Tracing Bird Flu’s Ground Zero on Texas Dairy Farms
by Amy Maxmen
May 27, 2024

Introduction:
(Undark) IN EARLY FEBRUARY, dairy farmers in the Texas Panhandle began to notice sick cattle. The buzz soon reached Darren Turley, executive director of the Texas Association of Dairymen: “They said there is something moving from herd to herd.”

Nearly 60 days passed before veterinarians identified the culprit: a highly pathogenic strain of the bird flu virus, H5N1. Had it been detected sooner, the outbreak might have been swiftly contained. Now it has spread to at least eight other states, and it will be hard to eliminate.

At the moment, the bird flu hasn’t adapted to spread from person to person through the air like the seasonal flu.
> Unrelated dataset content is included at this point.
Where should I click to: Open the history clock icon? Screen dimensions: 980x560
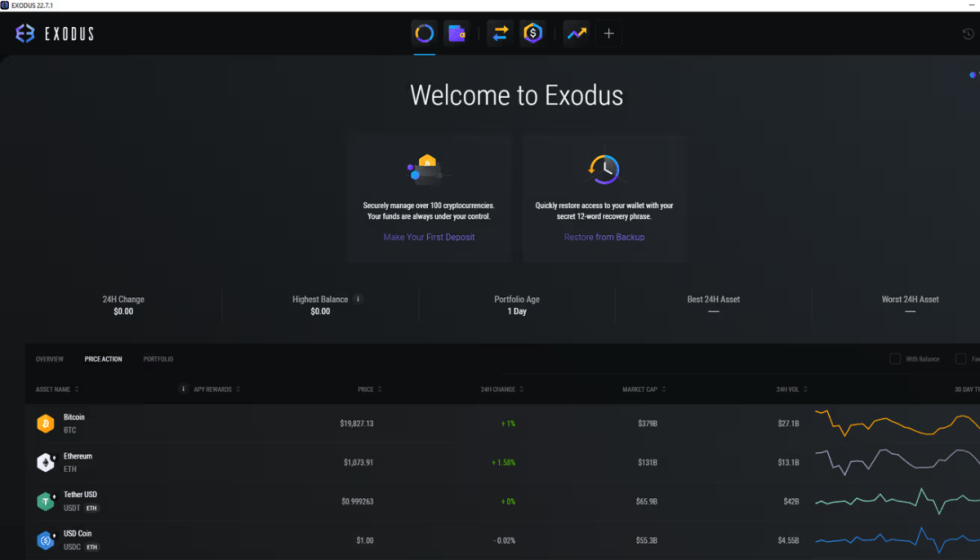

That’s what it would take to give liftoff to another pandemic. This lucky fact could change, however, as the virus mutates within each cow it infects. Those mutations are random, but more cows provide more chances of stumbling on ones that pose a grave risk to humans.

Why did it take so long to recognize the virus on high-tech farms in the world’s richest country? Because even though H5N1 has circulated for nearly three decades, its arrival in dairy cattle was most unexpected. “People tend to think that an outbreak starts at Monday at 9 a.m. with a sign saying, ‘Outbreak has started,’” said Jeremy Farrar, chief scientist at the World Health Organization. “It’s rarely like that.”

By investigating the origins of outbreaks, researchers garner clues about how they start and spread. That information can curb the toll of an epidemic and, ideally, stop the next one. On-the-ground observations and genomic analyses point to Texas as ground zero for this outbreak in cattle. To backtrack events in Texas, KFF Health News spoke with more than a dozen people, including veterinarians, farmers, and state officials.